### Task
Can you copy out the whole article below on alternative fees for law firms, word for word?

### Document section

For many lawyers, billable hours are a necessary, albeit unpleasant, part of practicing law. Tracking and billing time has long been part of the daily lives of lawyers, often adding to the stress of the their already busy practices.
Fortunately, hourly billing isn’t your only choice in 2018. Many lawyers are using alternative fees in their law firms and reaping the benefits. Interested in learning more? Then you’re in luck! This very topic was discussed earlier this year at the ABA Techshow in Chicago. During this presentation, “Alternative Fees for the Process-Oriented Firm,” Mary Vendenack and Shantelle Argyle covered the ins and outs of implementing alternative fees in a law firm.
Below you’ll find the visual notes from that session along with some of our favorite tips (click to view larger image):
The benefits of alternative fees
The speakers explained that the benefits of fixed and alternative fees are many. For starters, legal consumers – driven by their purchasing experiences outside of legal work – are increasingly expecting predictability in legal fees. Clients prefer to know what they’re paying for up front. The billable hour is anything but transparent and legal fees can quickly add up, which can be frustrating for legal clients.
Alternative fees solve this problem by providing clients with a clear understanding from the start regarding the scope of the work that will be performed and how much it will cost. The more clarity that you can provide at the outset, the better off you’ll be, since your clients will be happier knowing exactly what to expect and what they’re paying for.
Knowing when to use alternative fees
According to the presenters, it’s important to pay attention to your clients during the initial consultation. Look for cues from potential clients that will indicate whether using an alternative fee structure might be called for. One important part of this analysis will be ensuring that you fully understand the client’s business. The client’s values, business processes, and legal needs will play a part in determining whether alternative fees should be used in lieu of charging by the hour.

### Rows
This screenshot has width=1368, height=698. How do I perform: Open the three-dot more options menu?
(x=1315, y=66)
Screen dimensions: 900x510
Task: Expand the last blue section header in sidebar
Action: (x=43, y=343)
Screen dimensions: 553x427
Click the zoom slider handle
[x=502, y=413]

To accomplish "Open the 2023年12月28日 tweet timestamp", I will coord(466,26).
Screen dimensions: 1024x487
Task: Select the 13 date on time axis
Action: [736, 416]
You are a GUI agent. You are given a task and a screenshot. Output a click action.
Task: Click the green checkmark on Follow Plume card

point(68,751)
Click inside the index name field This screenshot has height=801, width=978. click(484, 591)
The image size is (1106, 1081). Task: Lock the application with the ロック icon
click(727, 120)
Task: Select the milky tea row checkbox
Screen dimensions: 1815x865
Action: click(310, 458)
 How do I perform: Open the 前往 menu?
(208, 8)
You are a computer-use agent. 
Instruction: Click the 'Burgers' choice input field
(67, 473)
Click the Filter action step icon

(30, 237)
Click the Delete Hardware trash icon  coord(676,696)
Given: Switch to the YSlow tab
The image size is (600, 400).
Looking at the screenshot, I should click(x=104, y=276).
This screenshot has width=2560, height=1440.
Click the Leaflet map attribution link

### Task answer
For many lawyers, billable hours are a necessary, albeit unpleasant, part of practicing law. Tracking and billing time has long been part of the daily lives of lawyers, often adding to the stress of the their already busy practices.
Fortunately, hourly billing isn’t your only choice in 2018. Many lawyers are using alternative fees in their law firms and reaping the benefits. Interested in learning more? Then you’re in luck! This very topic was discussed earlier this year at the ABA Techshow in Chicago. During this presentation, “Alternative Fees for the Process-Oriented Firm,” Mary Vendenack and Shantelle Argyle covered the ins and outs of implementing alternative fees in a law firm.
Below you’ll find the visual notes from that session along with some of our favorite tips (click to view larger image):
The benefits of alternative fees
The speakers explained that the benefits of fixed and alternative fees are many. For starters, legal consumers – driven by their purchasing experiences outside of legal work – are increasingly expecting predictability in legal fees. Clients prefer to know what they’re paying for up front. The billable hour is anything but transparent and legal fees can quickly add up, which can be frustrating for legal clients.
Alternative fees solve this problem by providing clients with a clear understanding from the start regarding the scope of the work that will be performed and how much it will cost. The more clarity that you can provide at the outset, the better off you’ll be, since your clients will be happier knowing exactly what to expect and what they’re paying for.
Knowing when to use alternative fees
According to the presenters, it’s important to pay attention to your clients during the initial consultation. Look for cues from potential clients that will indicate whether using an alternative fee structure might be called for. One important part of this analysis will be ensuring that you fully understand the client’s business. The client’s values, business processes, and legal needs will play a part in determining whether alternative fees should be used in lieu of charging by the hour.